En déplacement officiel à Mayotte en compagnie de Marie Guévenoux, la nouvelle ministre déléguée chargée des Outre-mer, Gérald Darmanin, ministre de l’Intérieur et des Outre-mer a annoncé, dimanche 11 février, la fin du droit du sol à Mayotte, ce 101e département français bloqué par des barrages depuis trois semaines, et ce, pour endiguer la pression migratoire en provenance des Comores.
«Il ne sera plus possible de devenir français si on n’est pas soi-même enfant de parents français » a-t-il déclaré à l’AFP. La décision aurait été prise en concertation avec le président de la République et le gouvernement envisage donc de changer la Constitution. La fin du droit du sol est une mesure prônée par la droite et l’extrême droite, elle avait été proposée par Les Républicains et le Rassemblement National.
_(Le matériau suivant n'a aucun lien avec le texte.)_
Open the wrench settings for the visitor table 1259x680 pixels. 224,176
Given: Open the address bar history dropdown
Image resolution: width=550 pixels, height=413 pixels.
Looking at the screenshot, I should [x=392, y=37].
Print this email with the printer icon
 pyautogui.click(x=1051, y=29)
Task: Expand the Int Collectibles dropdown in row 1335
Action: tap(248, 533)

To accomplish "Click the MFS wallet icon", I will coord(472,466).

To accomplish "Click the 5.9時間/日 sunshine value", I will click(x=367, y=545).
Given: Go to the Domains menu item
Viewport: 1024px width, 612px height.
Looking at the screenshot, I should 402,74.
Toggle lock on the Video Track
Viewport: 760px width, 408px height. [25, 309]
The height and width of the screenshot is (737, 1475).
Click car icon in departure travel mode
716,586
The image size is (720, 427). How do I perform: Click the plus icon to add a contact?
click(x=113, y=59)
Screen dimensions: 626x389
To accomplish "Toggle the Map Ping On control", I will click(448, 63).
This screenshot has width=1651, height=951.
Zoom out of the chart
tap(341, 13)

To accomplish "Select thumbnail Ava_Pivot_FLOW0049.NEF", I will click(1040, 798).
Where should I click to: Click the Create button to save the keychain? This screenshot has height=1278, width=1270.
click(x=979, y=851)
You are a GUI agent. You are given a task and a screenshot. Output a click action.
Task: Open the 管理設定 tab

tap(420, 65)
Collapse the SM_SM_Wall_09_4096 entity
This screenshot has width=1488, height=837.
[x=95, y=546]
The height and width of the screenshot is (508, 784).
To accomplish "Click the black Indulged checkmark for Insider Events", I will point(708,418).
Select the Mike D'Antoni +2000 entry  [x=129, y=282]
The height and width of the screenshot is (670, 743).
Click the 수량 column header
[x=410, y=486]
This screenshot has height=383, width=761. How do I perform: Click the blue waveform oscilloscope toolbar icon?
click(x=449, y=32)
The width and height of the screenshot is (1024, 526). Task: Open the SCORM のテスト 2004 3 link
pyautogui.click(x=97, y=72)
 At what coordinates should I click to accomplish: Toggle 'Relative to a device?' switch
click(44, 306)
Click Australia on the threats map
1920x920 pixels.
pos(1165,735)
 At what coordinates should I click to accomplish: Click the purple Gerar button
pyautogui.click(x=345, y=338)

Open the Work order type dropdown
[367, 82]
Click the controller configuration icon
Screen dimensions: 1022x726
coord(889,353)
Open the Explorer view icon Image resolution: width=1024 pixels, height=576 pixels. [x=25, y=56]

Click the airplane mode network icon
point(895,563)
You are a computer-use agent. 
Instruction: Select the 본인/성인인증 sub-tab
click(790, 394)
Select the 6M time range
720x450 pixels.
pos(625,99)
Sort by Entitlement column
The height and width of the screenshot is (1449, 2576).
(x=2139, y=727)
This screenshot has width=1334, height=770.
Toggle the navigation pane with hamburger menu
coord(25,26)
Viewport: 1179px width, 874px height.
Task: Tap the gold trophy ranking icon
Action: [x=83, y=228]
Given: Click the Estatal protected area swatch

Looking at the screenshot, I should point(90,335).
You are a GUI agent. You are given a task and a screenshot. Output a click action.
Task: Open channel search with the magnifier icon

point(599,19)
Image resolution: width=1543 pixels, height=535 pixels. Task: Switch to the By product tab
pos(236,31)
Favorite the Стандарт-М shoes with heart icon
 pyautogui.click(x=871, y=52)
A ce sujet, l’historien Patrick Weil, spécialiste des questions d’immigration et de citoyenneté et directeur de recherches au CNRS, s’est alarmé auprès de l’AFP : « Faire un droit différencié – dans une partie du territoire donnée – en matière de nationalité, c’est tout à fait exceptionnel en République, régime fondé sur l’égalité des citoyens et l’unité du territoire. Mayotte a un statut de département, c’est une rupture très importante que de lui appliquer un statut différent ».
Dans un article intitulé « Fin du droit du sol à Mayotte : une rupture fondamentale « , notre partenaire Mediapart analyse qu’ « après sa tentative avortée d’instaurer une dose de préférence nationale en France dans la loi Immigration votée en décembre, l’exécutif s’en prend désormais frontalement à un autre totem de l’architecture juridique de notre pays, le droit du sol, qui fonde en France le droit de la nationalité depuis 1889 ».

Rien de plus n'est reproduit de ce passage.